## TASK INSTRUCTIONS
a - Which percentage figures appear in the passage on Nokia stock? List every one.
b - Go on with the passage on Nokia stock, picking up after its last sentence.

Nokia struck me as another such no-brainer opportunity. I have been watching the stock for several years and have owned the shares several times over the last 7 years each time making a healthy return. Nokia is currently going through a painful restructuring and as such the stock has been badly beaten up. At the current price, I believe there are few stock opportunities out there that are as attractive. Let me explain why.

1st: Distribution and Manufacturing
Nokia is a world leader in feature phones (still the dominate phone globally sold today)with a world class global distribution network and a very strong presence in the fast growing emerging markets including a dominate position in China (19.1%) (next closest is Samsung with 8%) and India (37%) Nokia is a manufacturer with global economies of scale and can produce phones at a price only Samsung can match. Nokia's feature phones carry a 10% profit margin and are regularly priced 40-50% under their closest competitor. Nokia phones have over the years developed a very strong global reputation for build quality and durability, critical purchasing criteria if, like much of the fast growing developing world, a person can only afford one mobile phone every few years. Nokia is the safe, reliable and trustworthy choice.

## ENTRIES SUPPLIED
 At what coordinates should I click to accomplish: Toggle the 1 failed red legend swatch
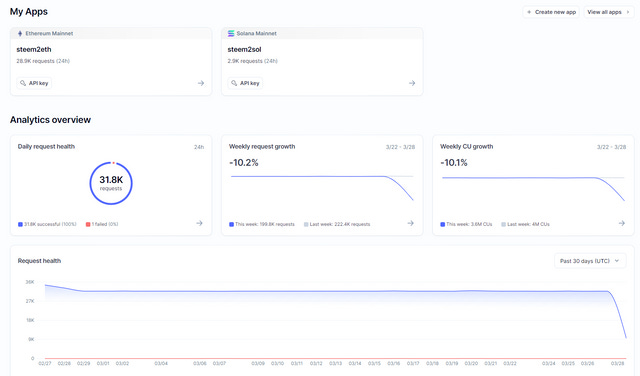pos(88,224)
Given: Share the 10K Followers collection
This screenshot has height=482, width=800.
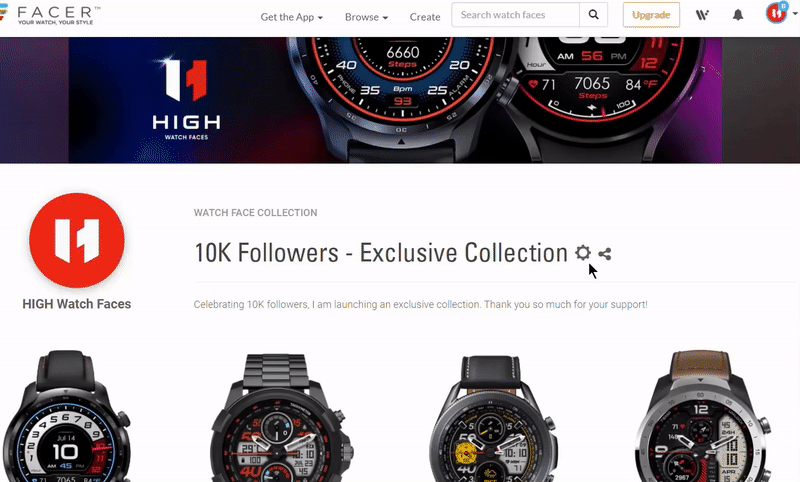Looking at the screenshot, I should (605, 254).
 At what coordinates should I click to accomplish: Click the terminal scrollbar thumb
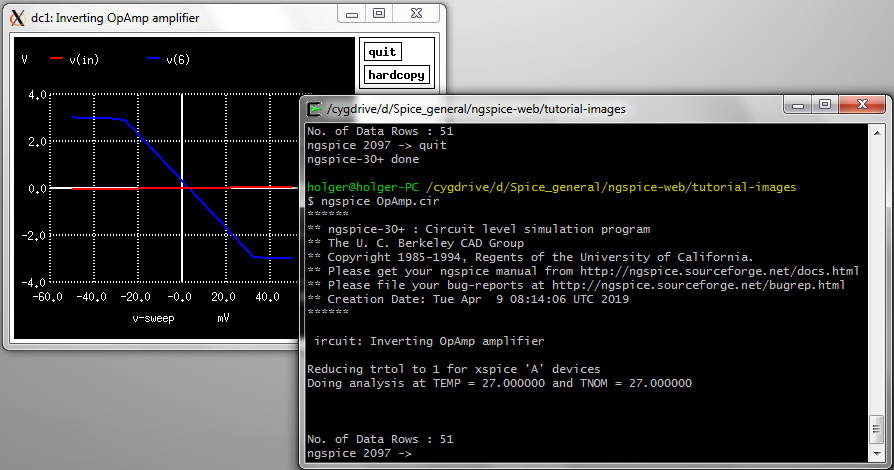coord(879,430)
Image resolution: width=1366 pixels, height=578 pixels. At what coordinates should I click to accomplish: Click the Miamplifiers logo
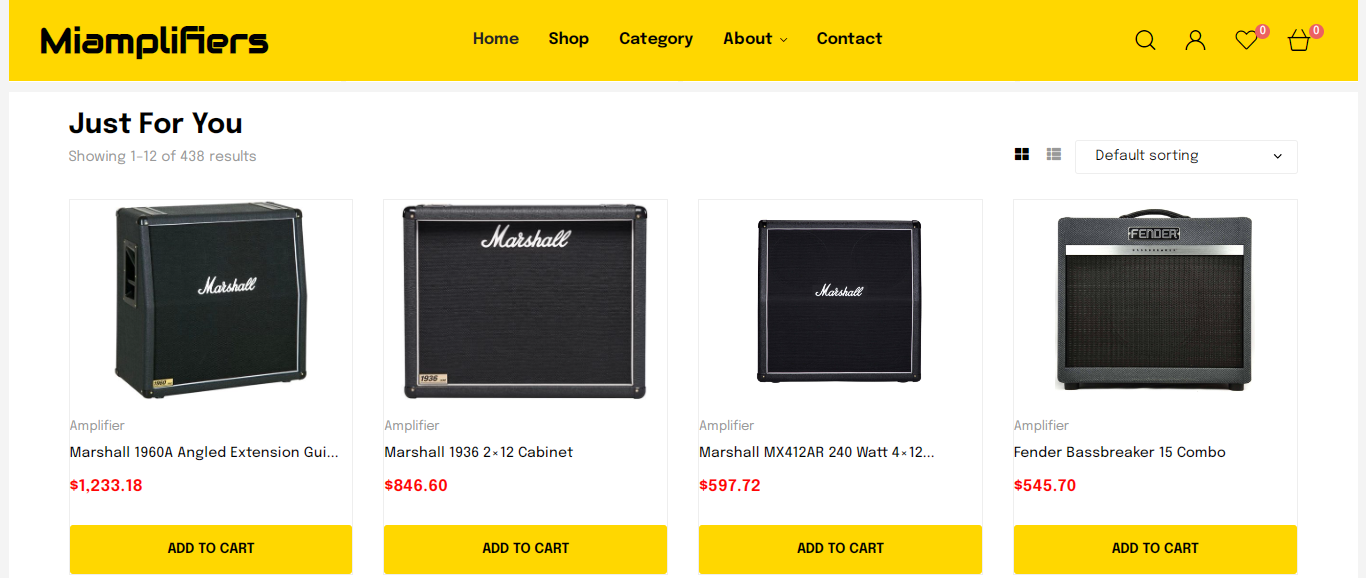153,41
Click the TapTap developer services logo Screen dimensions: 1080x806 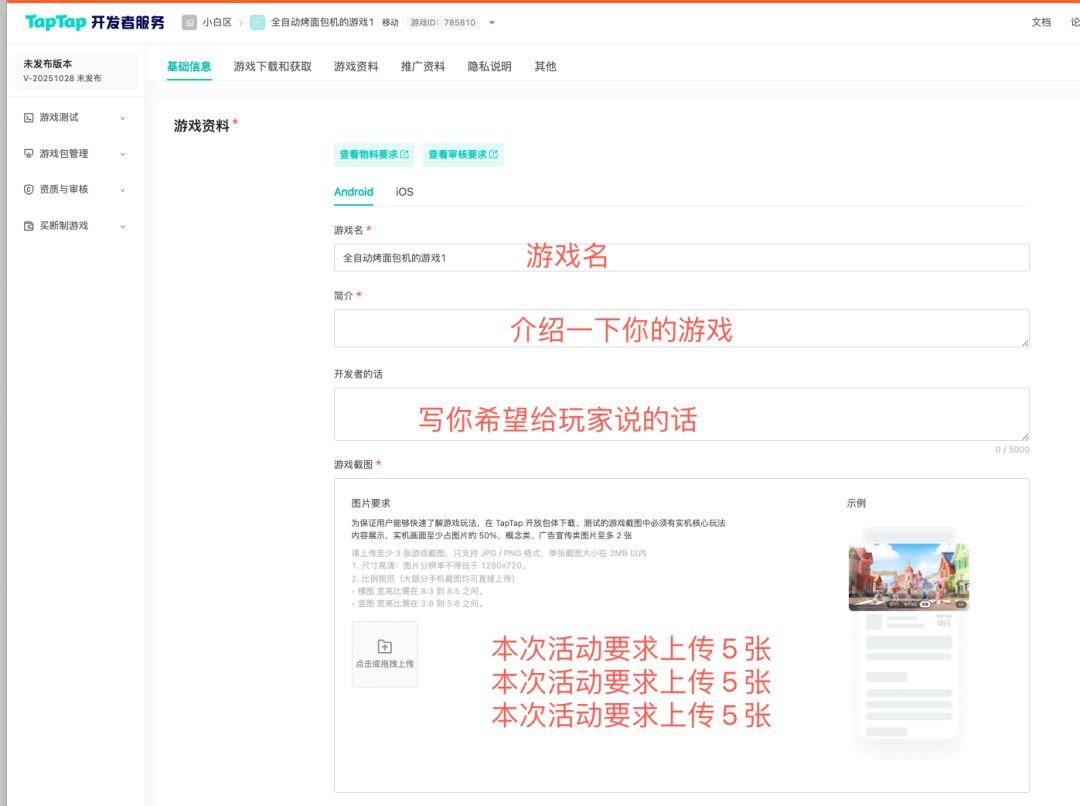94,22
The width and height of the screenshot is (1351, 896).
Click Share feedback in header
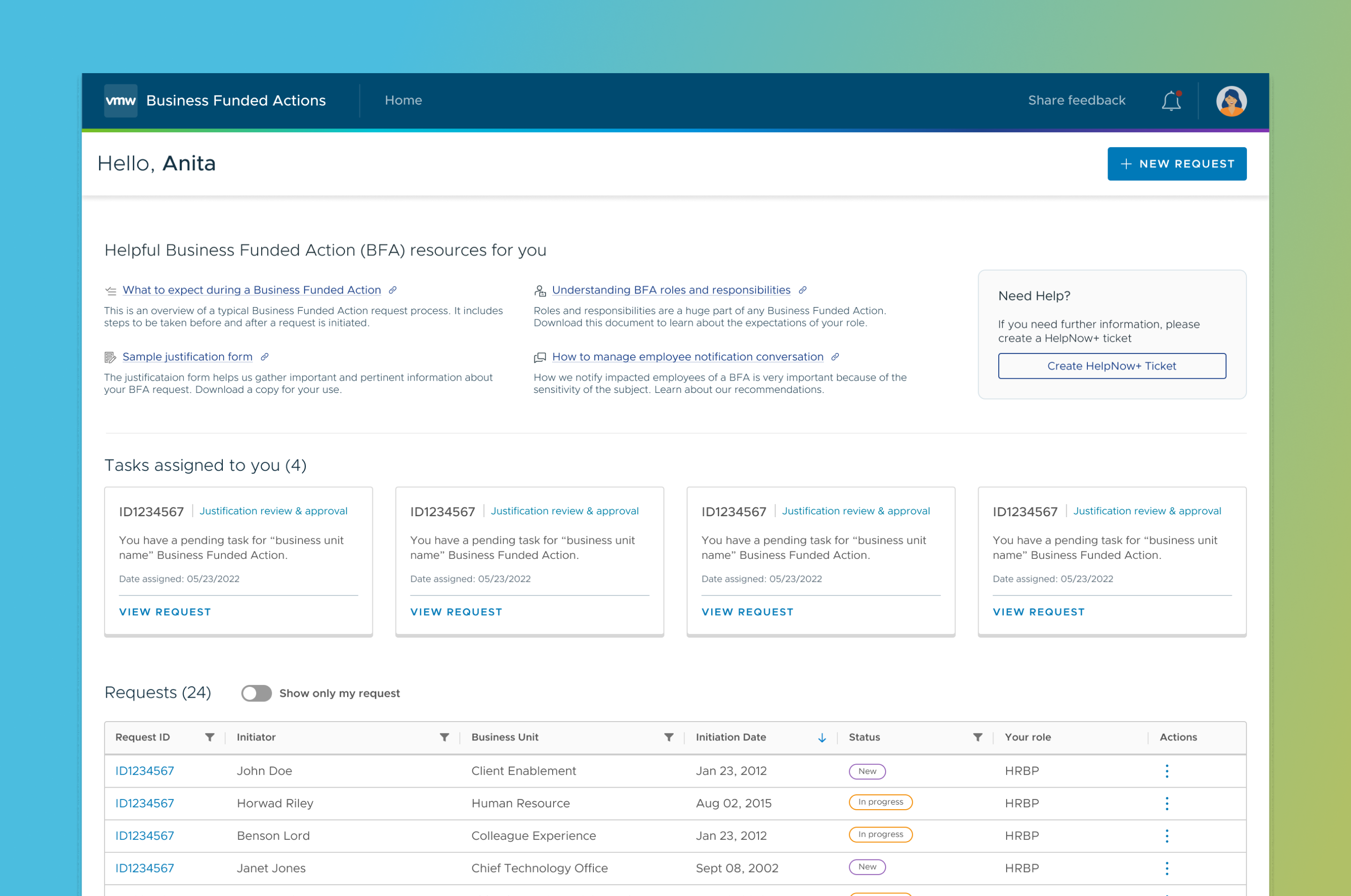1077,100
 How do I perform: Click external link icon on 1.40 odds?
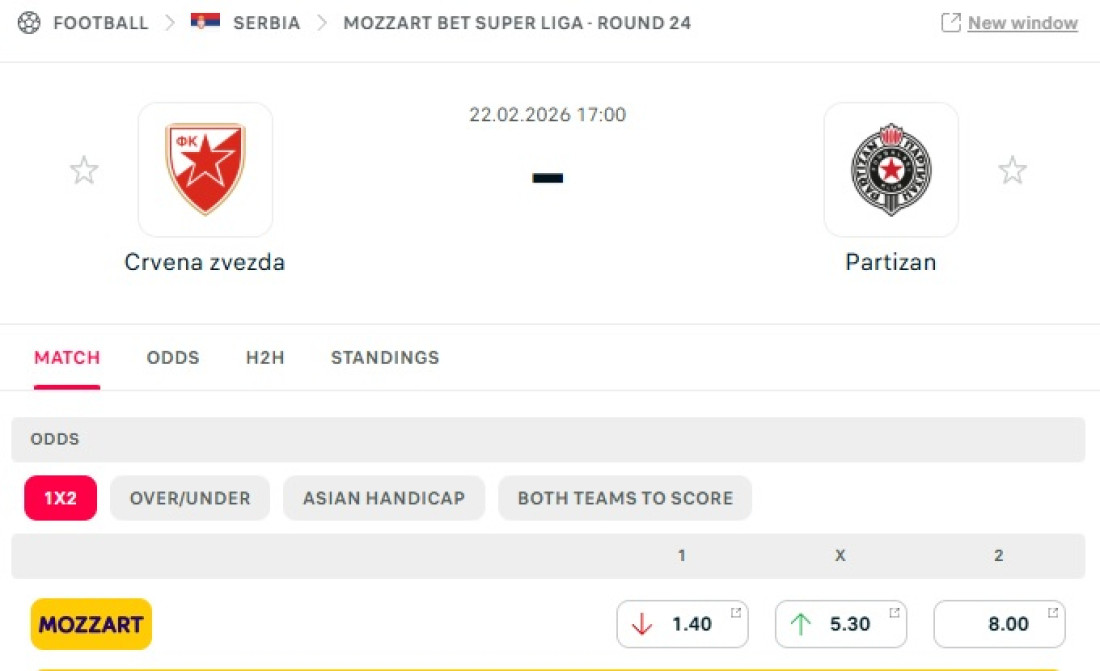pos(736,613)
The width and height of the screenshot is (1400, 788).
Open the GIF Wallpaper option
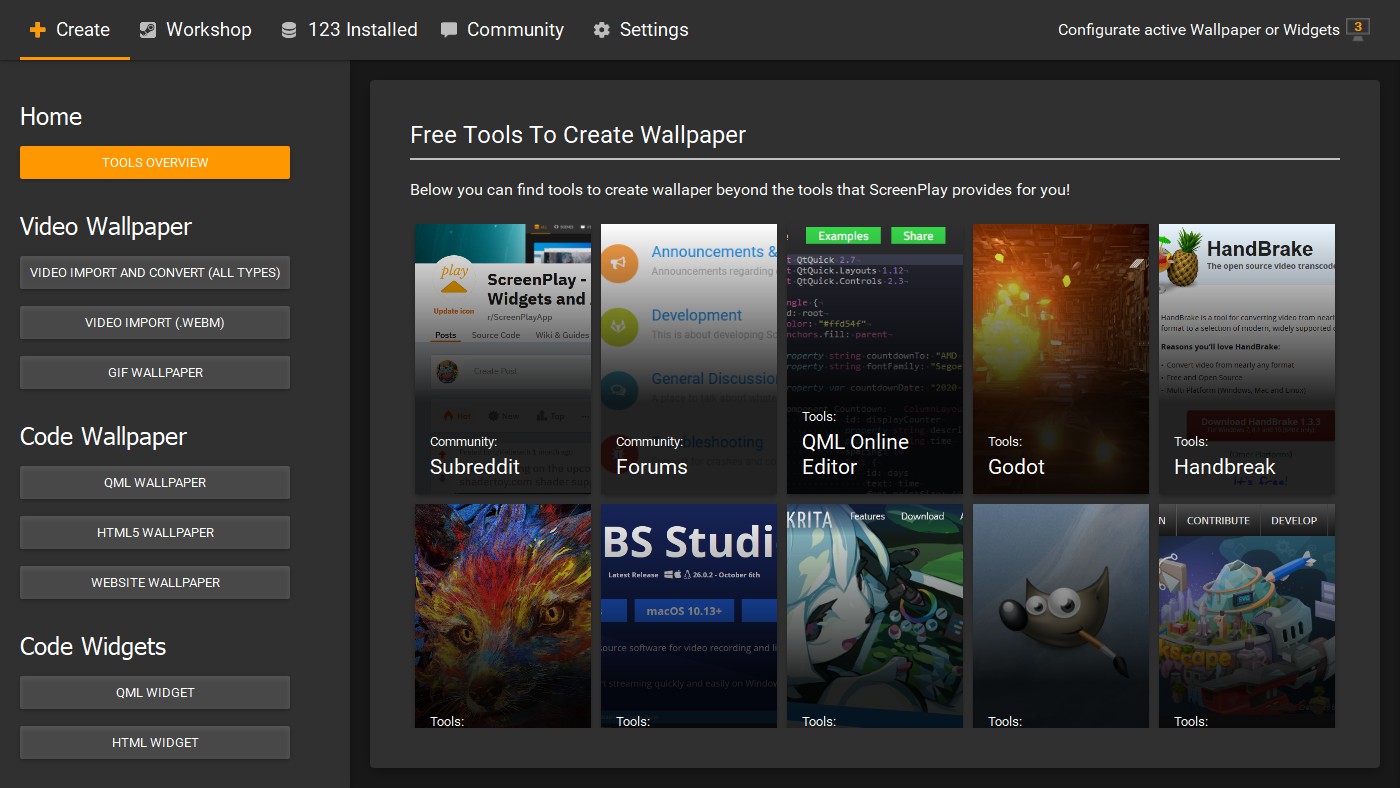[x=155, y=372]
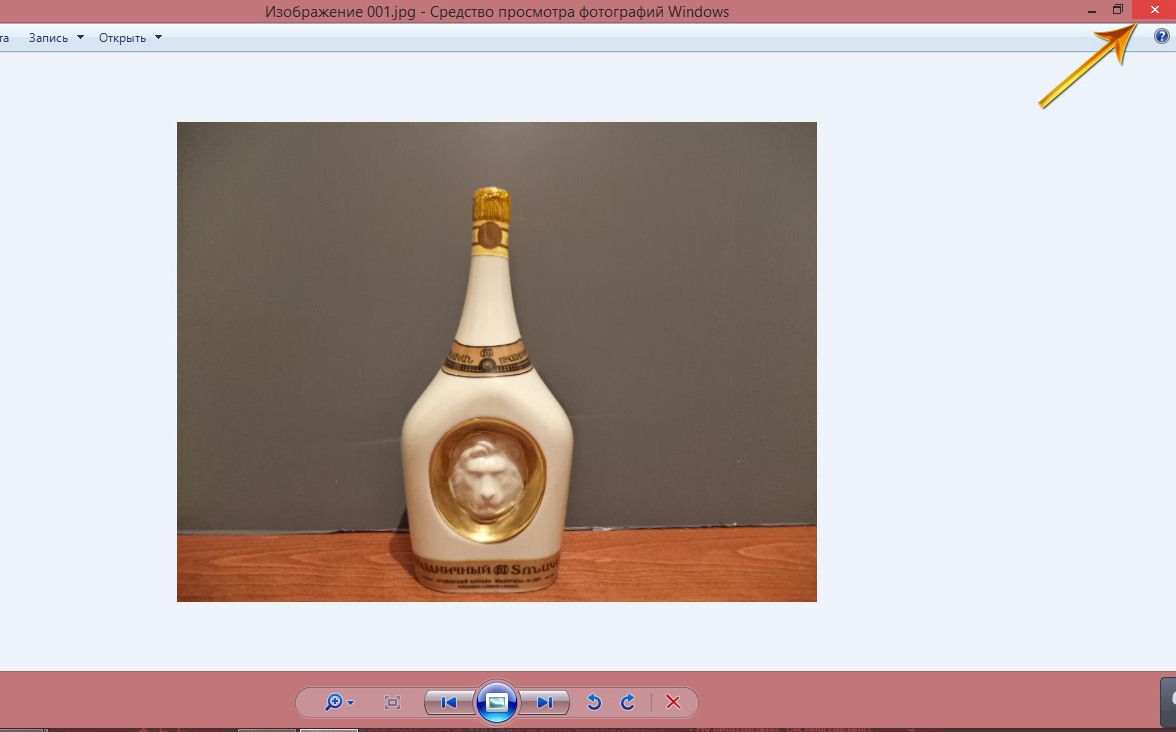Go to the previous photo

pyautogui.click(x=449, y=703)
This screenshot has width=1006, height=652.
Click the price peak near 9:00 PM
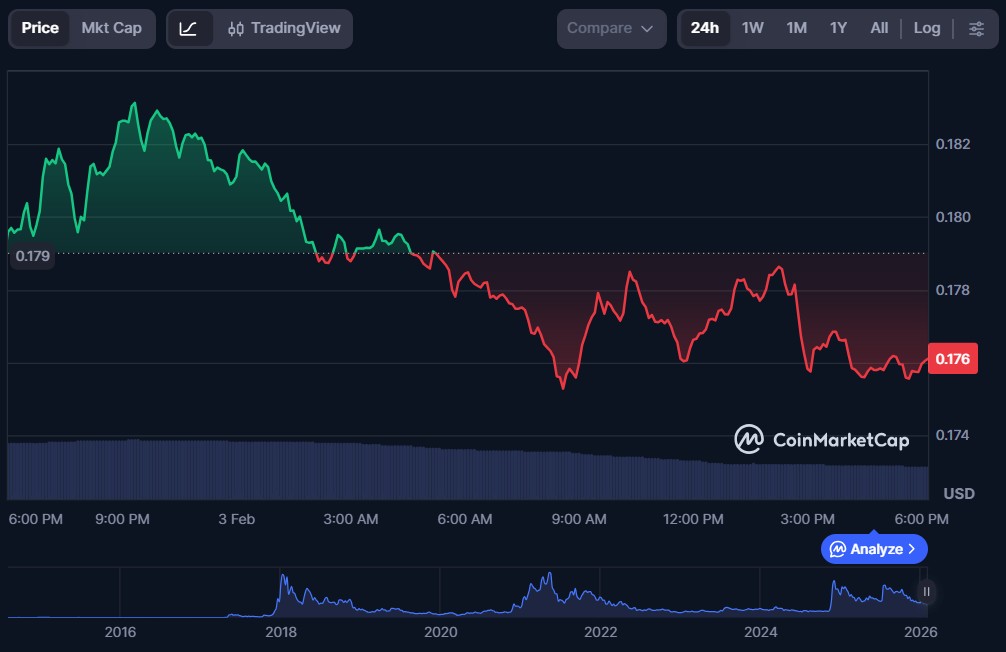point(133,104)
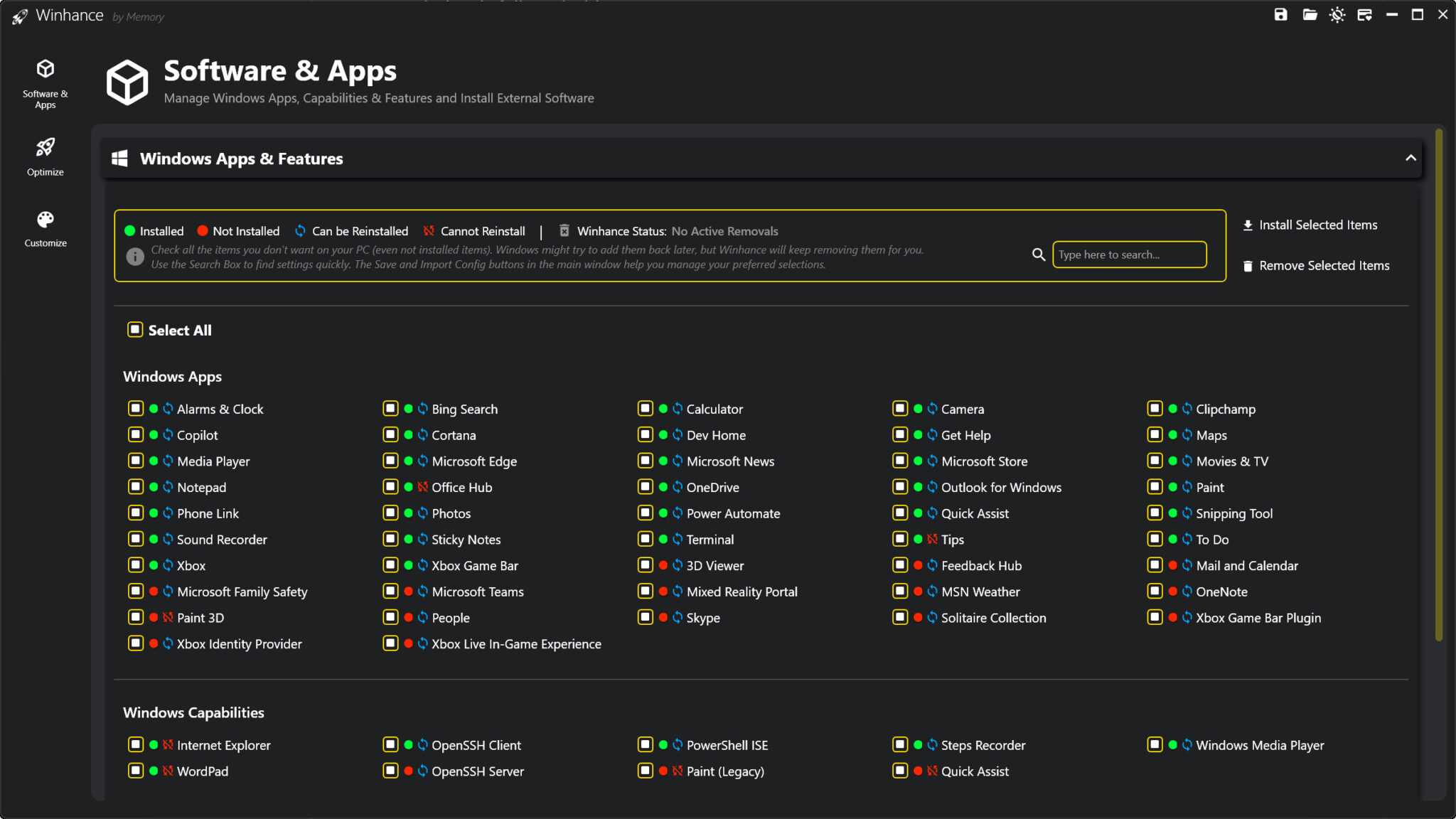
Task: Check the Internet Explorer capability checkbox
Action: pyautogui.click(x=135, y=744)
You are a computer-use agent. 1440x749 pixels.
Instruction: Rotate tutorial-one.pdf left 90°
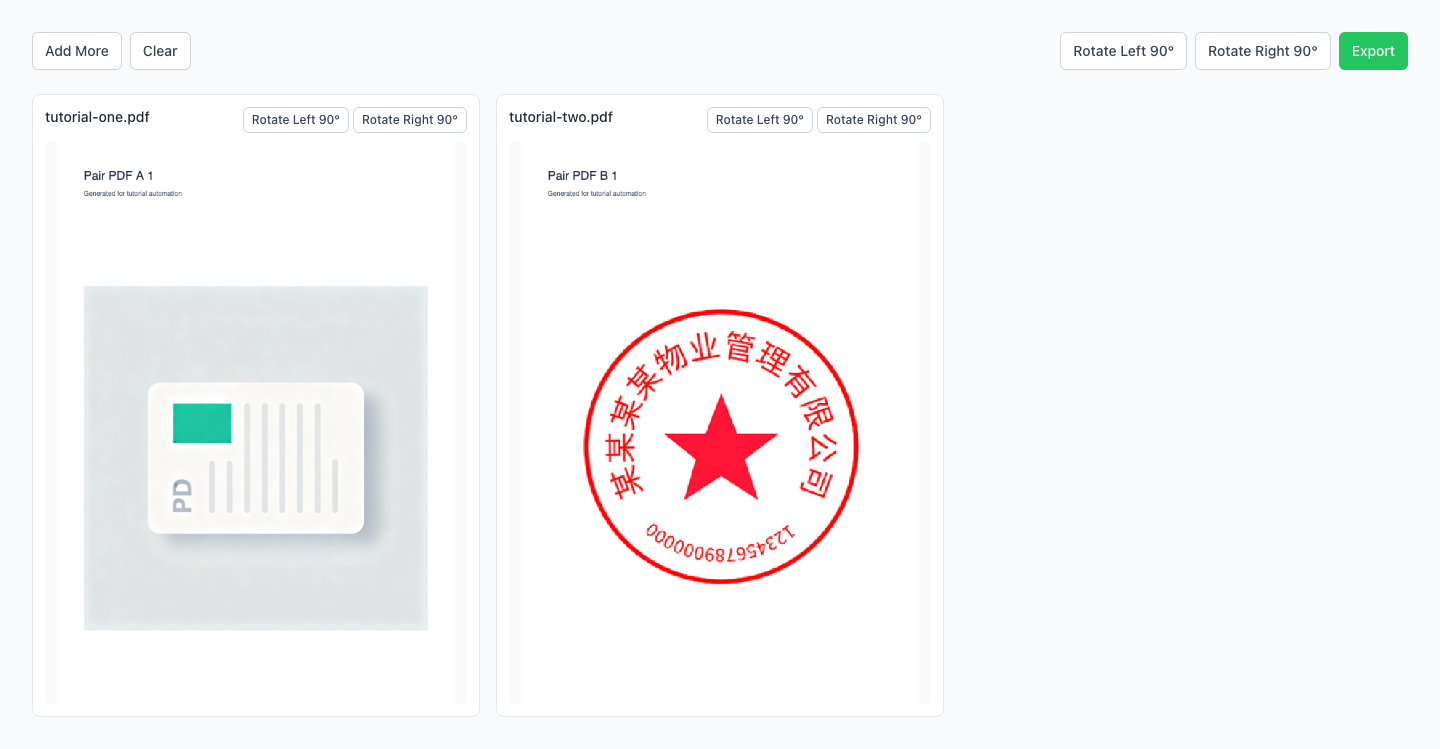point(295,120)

## RESPONSE LIST
a - 19.1%, 8%, 37%, 10%, 40-50%

b -
2nd: Experience and Brand
Nokia has been a world leader in mobile communication technology for over 20 years. Nokia defined the feature phone category and was a consistent innovator in both features (remember snake) and design (remember the Nokia 9200). Let's not forget that before IOS and Android it was Symbian that was the OS of preference for app developers and smartphone manufacturers. Symbian still has a huge global footprint despite being all but abandoned by most manufacturers. The point here is that Nokia has deep experience in the mobile market and has created category defining products again and again.

The Nokia brand is still widely considered one of the most recognized and valuable brands in the world. In fact, in 2011 the Nokia brand was valued at $25B alone and was ranked as the 15th most recognized brand in the world. If the brand alone is worth $25B how can the whole company be valued at less than $15B less cash?

3rd: Turnaround and Management
Over the last year Nokia has embarked on a major strategic shift, abandoning Symbian for future smartphone development and embracing a partnership with Microsoft centered around Windows Phone. This is, in my opinion, a brilliant strategic move. While the decision to not go with Android received a tremendous amount of second guessing, I believe it was the right decision. Android is a poor platform. I have been a smartphone user for almost 10 years now, having started with early Windows Mobile devices and recently having several Android devices. Android reminds me of all of the problems with Windows XP. Nothing seems to work easily. Android requires a lot of management to keep it running smoothly, the platform has massive system fragmentation issues and suffers from way too many undifferentiated, boring phones. Furthermore, Microsoft's strategy of demanding royalties from Android phone manufacturers has successfully driven up the cost to manufacture each Android phone by an estimated $10 or more. This is/will dramatically change the underlying economics behind low-end Android device manufacturing. This is great news for Nokia because low end Android phones have significantly eroded Nokia's feature phone margins and global market share.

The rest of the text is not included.